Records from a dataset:

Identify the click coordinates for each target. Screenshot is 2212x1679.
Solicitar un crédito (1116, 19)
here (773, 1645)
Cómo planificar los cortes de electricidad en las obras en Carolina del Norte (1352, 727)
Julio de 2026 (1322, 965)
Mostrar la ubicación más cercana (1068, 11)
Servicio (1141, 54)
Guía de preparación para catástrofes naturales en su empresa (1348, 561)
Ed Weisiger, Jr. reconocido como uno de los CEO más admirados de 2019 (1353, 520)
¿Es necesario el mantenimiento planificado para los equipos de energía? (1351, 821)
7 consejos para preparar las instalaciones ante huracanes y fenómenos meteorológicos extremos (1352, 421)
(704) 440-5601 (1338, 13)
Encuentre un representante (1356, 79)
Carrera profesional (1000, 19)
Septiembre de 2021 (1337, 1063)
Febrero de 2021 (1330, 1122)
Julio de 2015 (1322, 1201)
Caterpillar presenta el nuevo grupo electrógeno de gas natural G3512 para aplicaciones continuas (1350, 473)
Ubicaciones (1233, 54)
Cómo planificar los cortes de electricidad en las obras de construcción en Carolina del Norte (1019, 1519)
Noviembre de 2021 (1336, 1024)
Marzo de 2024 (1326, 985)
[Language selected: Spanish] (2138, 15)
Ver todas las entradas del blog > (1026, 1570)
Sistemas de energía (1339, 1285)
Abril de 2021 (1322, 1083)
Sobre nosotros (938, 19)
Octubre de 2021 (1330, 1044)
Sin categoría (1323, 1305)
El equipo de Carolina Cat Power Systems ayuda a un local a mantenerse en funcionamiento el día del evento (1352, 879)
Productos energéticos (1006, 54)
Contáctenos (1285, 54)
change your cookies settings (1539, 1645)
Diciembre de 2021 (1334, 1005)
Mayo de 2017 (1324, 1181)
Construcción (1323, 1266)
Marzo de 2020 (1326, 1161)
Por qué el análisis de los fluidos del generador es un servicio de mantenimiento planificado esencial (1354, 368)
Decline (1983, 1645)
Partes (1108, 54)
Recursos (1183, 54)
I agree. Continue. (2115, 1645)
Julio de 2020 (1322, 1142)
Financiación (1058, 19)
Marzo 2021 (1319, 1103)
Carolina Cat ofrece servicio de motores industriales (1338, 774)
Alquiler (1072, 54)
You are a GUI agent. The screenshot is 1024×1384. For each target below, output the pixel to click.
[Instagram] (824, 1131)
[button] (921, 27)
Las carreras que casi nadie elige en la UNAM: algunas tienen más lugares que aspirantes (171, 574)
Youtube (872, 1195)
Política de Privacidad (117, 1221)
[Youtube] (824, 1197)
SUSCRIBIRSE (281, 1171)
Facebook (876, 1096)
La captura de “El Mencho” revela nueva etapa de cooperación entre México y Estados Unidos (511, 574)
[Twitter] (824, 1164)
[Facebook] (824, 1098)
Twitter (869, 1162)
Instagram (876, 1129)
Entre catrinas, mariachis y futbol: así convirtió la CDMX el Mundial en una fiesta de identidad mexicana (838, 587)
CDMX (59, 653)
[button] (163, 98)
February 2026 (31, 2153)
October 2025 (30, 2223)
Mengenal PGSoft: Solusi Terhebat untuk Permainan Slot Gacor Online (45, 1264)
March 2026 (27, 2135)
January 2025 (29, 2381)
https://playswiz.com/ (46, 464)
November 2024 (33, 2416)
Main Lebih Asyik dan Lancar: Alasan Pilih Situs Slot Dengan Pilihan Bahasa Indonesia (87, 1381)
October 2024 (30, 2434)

REQUIRED ACTION:
Starting at the line that contains "Cómo planificar los cortes de electricidad en las obras de" and stopping after the line that contains "Contáctenos (1285, 54)", write out every line exactly as it appears above, and no other line.

TASK OUTPUT:
Cómo planificar los cortes de electricidad en las obras de construcción en Carolina del Norte (1019, 1519)
Noviembre de 2021 (1336, 1024)
Marzo de 2024 (1326, 985)
[Language selected: Spanish] (2138, 15)
Ver todas las entradas del blog > (1026, 1570)
Sistemas de energía (1339, 1285)
Abril de 2021 (1322, 1083)
Sobre nosotros (938, 19)
Octubre de 2021 (1330, 1044)
Sin categoría (1323, 1305)
El equipo de Carolina Cat Power Systems ayuda a un local a mantenerse en funcionamiento el día del evento (1352, 879)
Productos energéticos (1006, 54)
Contáctenos (1285, 54)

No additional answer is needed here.